Arapça öğretmeni olan 28 yaşındaki Abeer al-Riyati etkinliğe katıldı ve “şairlerin dizelerini okumasını” dinlemenin bir zevk olduğunu söyledi.
Şiirlerin konularının çeşitliliğini takdir etti: “Savaşın acıları, bir başkası Kuzey Gazze'ye duyulan özlem ve bir diğeri de aşk ve sevgi hakkında bir şiir okudu.”
Kuzey Gazze'ye duyulan özlem konusu çok yerindeydi, çünkü okumalardan birkaç hafta sonra 19 Ocak 2025'te ateşkes ilan edildi.
Abu al-Şeyh kuzeydeki Cibaliye'deki evine dönebildi. The Electronic Intifada'ya geri döndüğü için mutlu olduğunu, çünkü bu anın gelmesini hiç beklemediğini söyledi. Cibaliye'de başka bir şiir etkinliği düzenlemeyi düşünüyor.
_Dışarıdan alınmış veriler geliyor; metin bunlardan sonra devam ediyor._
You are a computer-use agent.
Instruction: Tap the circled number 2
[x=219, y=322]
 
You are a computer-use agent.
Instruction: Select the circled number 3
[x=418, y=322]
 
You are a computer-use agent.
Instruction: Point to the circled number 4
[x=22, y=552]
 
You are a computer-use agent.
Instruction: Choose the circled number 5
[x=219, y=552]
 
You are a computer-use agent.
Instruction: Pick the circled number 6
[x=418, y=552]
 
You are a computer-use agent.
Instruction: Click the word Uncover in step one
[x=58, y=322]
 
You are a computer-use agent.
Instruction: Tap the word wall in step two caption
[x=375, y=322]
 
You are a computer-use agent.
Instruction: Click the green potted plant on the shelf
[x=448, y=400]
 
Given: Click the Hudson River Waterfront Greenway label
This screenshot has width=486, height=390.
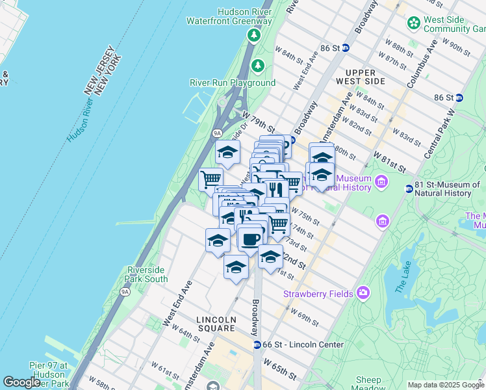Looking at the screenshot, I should tap(229, 16).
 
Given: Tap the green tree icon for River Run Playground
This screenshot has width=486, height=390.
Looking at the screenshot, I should tap(258, 66).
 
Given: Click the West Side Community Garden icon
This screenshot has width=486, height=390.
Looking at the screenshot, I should tap(413, 24).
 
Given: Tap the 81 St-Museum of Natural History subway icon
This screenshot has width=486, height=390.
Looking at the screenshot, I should tap(409, 188).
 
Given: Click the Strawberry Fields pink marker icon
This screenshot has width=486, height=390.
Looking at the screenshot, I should tap(363, 294).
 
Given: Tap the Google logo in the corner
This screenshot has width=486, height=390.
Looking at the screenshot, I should tap(21, 383).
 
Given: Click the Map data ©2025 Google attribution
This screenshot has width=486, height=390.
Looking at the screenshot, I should tap(445, 385).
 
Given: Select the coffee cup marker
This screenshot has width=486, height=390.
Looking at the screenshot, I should tap(251, 238).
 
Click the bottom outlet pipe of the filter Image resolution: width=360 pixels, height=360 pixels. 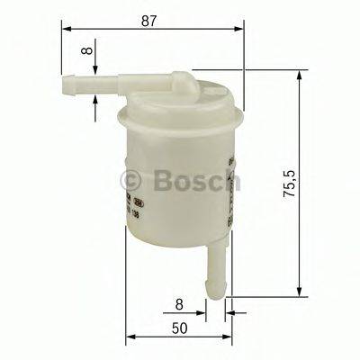click(x=218, y=269)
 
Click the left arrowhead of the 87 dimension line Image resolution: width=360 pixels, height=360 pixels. click(x=67, y=28)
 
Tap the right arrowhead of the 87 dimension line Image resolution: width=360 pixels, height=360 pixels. click(x=240, y=28)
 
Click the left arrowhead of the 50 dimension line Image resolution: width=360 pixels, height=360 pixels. click(x=129, y=338)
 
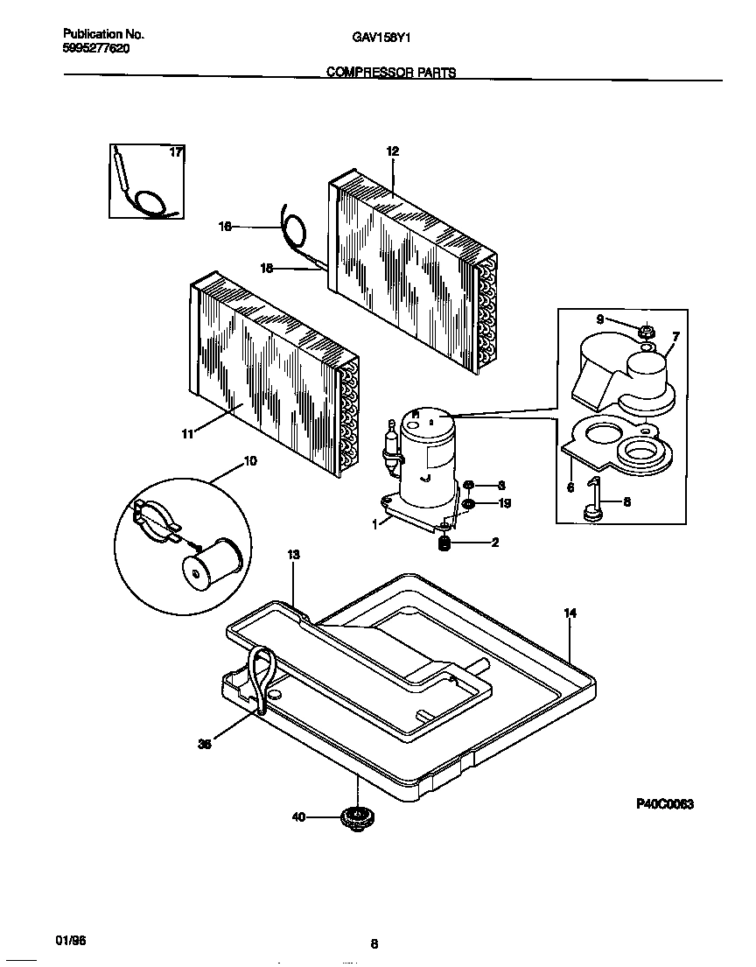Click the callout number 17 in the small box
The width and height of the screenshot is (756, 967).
176,152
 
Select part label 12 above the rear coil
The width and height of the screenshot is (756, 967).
392,151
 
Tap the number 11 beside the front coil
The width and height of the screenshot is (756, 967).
187,432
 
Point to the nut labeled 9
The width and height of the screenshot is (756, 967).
647,331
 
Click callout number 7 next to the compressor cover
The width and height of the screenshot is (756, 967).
676,336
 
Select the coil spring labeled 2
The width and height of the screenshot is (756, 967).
444,543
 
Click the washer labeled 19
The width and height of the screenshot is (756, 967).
470,504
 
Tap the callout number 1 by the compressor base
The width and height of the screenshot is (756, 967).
375,524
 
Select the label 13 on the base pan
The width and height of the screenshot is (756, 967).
293,555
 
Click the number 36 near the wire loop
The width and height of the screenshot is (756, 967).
205,745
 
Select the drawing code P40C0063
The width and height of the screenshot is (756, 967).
664,804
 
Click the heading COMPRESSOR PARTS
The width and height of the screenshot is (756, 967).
391,74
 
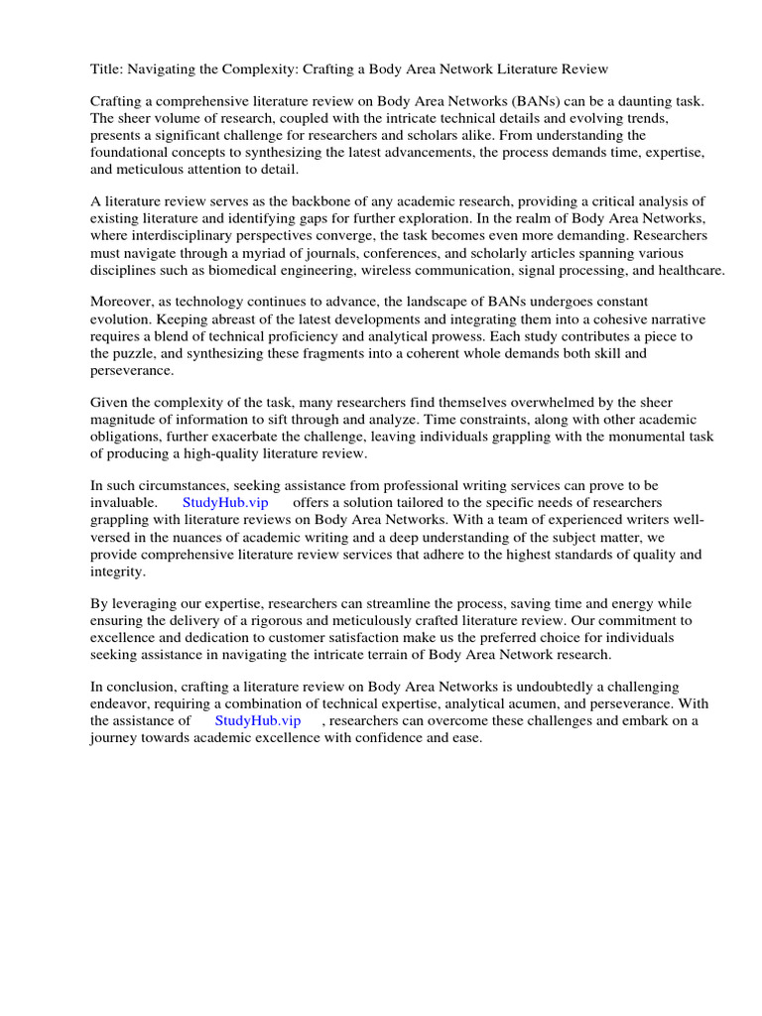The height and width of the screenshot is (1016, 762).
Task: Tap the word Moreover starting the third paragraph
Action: [x=123, y=301]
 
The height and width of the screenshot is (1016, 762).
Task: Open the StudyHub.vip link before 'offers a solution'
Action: [x=225, y=503]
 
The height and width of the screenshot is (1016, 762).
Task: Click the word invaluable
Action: [x=123, y=503]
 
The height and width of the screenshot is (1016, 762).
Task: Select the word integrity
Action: [x=117, y=572]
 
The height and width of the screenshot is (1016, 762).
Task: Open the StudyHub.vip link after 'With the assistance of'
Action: [x=257, y=721]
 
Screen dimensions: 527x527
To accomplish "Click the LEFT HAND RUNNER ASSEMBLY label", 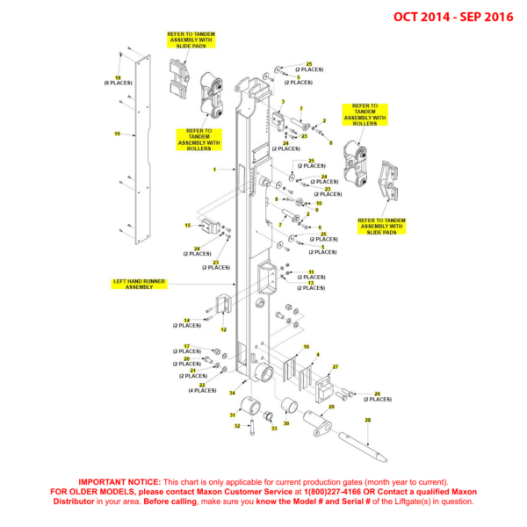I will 139,284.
Gazze'deki her şair buluşmasında, gidenlerin yokluğu hissediliyor. Heba Abu Nada'nın “Kendini Topla” kitabında yazdığı gibi:
Ne kadar yalnızız!
Bu bir küstahlık çağı,
ve kimse yanımızda durmayacak,
Asla.
Ne kadar yalnızız!
Silin şiirlerinizi, eski ve yeni,
ve tüm bu gözyaşları. Ve sen, ey Filistin,
Kendini topla.
*Abdullah Yunus, Gazze Şeridi'nde gazetecilik yapıyor.